• _WORK TO BE COMPLETED_
Copy the records exactly. Every line must match.

□ □ □ □ □ □ □

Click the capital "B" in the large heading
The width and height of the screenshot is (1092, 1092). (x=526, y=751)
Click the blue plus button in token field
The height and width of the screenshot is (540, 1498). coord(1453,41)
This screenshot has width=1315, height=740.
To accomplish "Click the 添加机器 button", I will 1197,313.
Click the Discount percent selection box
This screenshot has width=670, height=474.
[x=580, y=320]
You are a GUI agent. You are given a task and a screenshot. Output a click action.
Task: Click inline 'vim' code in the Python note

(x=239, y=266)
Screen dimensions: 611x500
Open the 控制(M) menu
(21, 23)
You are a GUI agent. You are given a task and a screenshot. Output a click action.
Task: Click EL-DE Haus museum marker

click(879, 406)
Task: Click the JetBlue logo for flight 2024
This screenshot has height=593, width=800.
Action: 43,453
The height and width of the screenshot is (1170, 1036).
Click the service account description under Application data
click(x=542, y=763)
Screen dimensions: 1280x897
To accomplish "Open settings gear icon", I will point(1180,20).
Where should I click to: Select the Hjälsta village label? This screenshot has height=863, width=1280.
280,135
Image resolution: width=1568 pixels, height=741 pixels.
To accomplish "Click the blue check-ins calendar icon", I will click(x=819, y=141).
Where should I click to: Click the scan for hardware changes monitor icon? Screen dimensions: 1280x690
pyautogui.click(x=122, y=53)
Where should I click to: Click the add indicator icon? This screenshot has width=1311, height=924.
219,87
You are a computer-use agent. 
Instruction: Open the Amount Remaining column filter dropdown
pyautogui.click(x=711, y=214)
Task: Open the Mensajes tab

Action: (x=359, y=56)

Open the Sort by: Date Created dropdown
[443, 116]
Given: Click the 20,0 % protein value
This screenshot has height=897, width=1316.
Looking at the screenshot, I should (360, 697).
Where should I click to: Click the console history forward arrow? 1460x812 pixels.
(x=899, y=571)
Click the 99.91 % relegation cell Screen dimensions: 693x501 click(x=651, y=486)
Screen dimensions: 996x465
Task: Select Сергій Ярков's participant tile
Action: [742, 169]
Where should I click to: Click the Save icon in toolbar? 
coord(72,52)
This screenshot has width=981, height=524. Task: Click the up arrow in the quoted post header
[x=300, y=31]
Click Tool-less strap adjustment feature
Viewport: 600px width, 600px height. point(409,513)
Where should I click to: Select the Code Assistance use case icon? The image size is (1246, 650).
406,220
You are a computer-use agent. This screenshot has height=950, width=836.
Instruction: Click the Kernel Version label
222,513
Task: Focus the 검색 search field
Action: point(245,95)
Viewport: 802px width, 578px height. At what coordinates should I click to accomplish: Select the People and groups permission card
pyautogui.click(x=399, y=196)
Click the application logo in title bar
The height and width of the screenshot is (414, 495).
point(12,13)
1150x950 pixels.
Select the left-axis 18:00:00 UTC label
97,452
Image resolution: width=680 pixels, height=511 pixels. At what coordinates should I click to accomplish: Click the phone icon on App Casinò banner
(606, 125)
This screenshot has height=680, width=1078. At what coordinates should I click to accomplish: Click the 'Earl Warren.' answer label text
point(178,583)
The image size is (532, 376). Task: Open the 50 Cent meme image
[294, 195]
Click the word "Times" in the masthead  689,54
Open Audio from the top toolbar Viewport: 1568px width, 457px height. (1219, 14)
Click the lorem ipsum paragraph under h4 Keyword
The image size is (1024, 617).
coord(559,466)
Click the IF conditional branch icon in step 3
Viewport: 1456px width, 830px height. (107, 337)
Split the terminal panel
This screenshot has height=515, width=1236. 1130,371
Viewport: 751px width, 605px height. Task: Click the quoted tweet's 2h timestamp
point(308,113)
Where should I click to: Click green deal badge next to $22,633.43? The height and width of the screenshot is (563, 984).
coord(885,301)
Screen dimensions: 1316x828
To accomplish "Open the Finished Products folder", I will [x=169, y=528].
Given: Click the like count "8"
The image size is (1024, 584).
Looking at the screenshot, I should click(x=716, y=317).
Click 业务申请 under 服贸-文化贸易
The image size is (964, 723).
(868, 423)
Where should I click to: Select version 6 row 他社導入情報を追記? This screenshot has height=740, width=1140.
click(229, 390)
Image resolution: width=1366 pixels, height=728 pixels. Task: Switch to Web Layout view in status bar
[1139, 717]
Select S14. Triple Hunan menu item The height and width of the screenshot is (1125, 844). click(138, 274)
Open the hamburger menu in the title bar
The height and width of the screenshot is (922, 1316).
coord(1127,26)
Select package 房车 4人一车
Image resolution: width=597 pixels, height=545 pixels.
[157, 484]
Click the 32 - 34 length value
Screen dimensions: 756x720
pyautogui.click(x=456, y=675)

□ □ □ □ □ □ □

• _TASK OUTPUT_
Click the capital "B" in the large heading
The width and height of the screenshot is (1092, 1092). (x=526, y=751)
Click the blue plus button in token field
The height and width of the screenshot is (540, 1498). coord(1453,41)
This screenshot has width=1315, height=740.
To accomplish "Click the 添加机器 button", I will 1197,313.
Click the Discount percent selection box
This screenshot has width=670, height=474.
[x=580, y=320]
You are a GUI agent. You are given a task and a screenshot. Output a click action.
Task: Click inline 'vim' code in the Python note

(x=239, y=266)
Screen dimensions: 611x500
Open the 控制(M) menu
(21, 23)
You are a GUI agent. You are given a task and a screenshot. Output a click action.
Task: Click EL-DE Haus museum marker

click(879, 406)
Task: Click the JetBlue logo for flight 2024
This screenshot has height=593, width=800.
Action: 43,453
The height and width of the screenshot is (1170, 1036).
Click the service account description under Application data
click(x=542, y=763)
Screen dimensions: 1280x897
To accomplish "Open settings gear icon", I will point(1180,20).
Where should I click to: Select the Hjälsta village label? This screenshot has height=863, width=1280.
280,135
Image resolution: width=1568 pixels, height=741 pixels.
To accomplish "Click the blue check-ins calendar icon", I will click(x=819, y=141).
Where should I click to: Click the scan for hardware changes monitor icon? Screen dimensions: 1280x690
pyautogui.click(x=122, y=53)
Where should I click to: Click the add indicator icon? This screenshot has width=1311, height=924.
219,87
You are a computer-use agent. 
Instruction: Open the Amount Remaining column filter dropdown
pyautogui.click(x=711, y=214)
Task: Open the Mensajes tab

Action: (x=359, y=56)

Open the Sort by: Date Created dropdown
[443, 116]
Given: Click the 20,0 % protein value
This screenshot has height=897, width=1316.
Looking at the screenshot, I should (360, 697).
Where should I click to: Click the console history forward arrow? 1460x812 pixels.
(x=899, y=571)
Click the 99.91 % relegation cell Screen dimensions: 693x501 click(x=651, y=486)
Screen dimensions: 996x465
Task: Select Сергій Ярков's participant tile
Action: [742, 169]
Where should I click to: Click the Save icon in toolbar? 
coord(72,52)
This screenshot has width=981, height=524. Task: Click the up arrow in the quoted post header
[x=300, y=31]
Click Tool-less strap adjustment feature
Viewport: 600px width, 600px height. point(409,513)
Where should I click to: Select the Code Assistance use case icon? The image size is (1246, 650).
406,220
You are a computer-use agent. This screenshot has height=950, width=836.
Instruction: Click the Kernel Version label
222,513
Task: Focus the 검색 search field
Action: point(245,95)
Viewport: 802px width, 578px height. At what coordinates should I click to accomplish: Select the People and groups permission card
pyautogui.click(x=399, y=196)
Click the application logo in title bar
The height and width of the screenshot is (414, 495).
point(12,13)
1150x950 pixels.
Select the left-axis 18:00:00 UTC label
97,452
Image resolution: width=680 pixels, height=511 pixels. At what coordinates should I click to accomplish: Click the phone icon on App Casinò banner
(606, 125)
This screenshot has height=680, width=1078. At what coordinates should I click to accomplish: Click the 'Earl Warren.' answer label text
point(178,583)
The image size is (532, 376). Task: Open the 50 Cent meme image
[294, 195]
Click the word "Times" in the masthead  689,54
Open Audio from the top toolbar Viewport: 1568px width, 457px height. (1219, 14)
Click the lorem ipsum paragraph under h4 Keyword
The image size is (1024, 617).
coord(559,466)
Click the IF conditional branch icon in step 3
Viewport: 1456px width, 830px height. (107, 337)
Split the terminal panel
This screenshot has height=515, width=1236. 1130,371
Viewport: 751px width, 605px height. Task: Click the quoted tweet's 2h timestamp
point(308,113)
Where should I click to: Click green deal badge next to $22,633.43? The height and width of the screenshot is (563, 984).
coord(885,301)
Screen dimensions: 1316x828
To accomplish "Open the Finished Products folder", I will [x=169, y=528].
Given: Click the like count "8"
The image size is (1024, 584).
Looking at the screenshot, I should click(x=716, y=317).
Click 业务申请 under 服贸-文化贸易
The image size is (964, 723).
(868, 423)
Where should I click to: Select version 6 row 他社導入情報を追記? This screenshot has height=740, width=1140.
click(229, 390)
Image resolution: width=1366 pixels, height=728 pixels. Task: Switch to Web Layout view in status bar
[1139, 717]
Select S14. Triple Hunan menu item The height and width of the screenshot is (1125, 844). click(138, 274)
Open the hamburger menu in the title bar
The height and width of the screenshot is (922, 1316).
coord(1127,26)
Select package 房车 4人一车
Image resolution: width=597 pixels, height=545 pixels.
[157, 484]
Click the 32 - 34 length value
Screen dimensions: 756x720
pyautogui.click(x=456, y=675)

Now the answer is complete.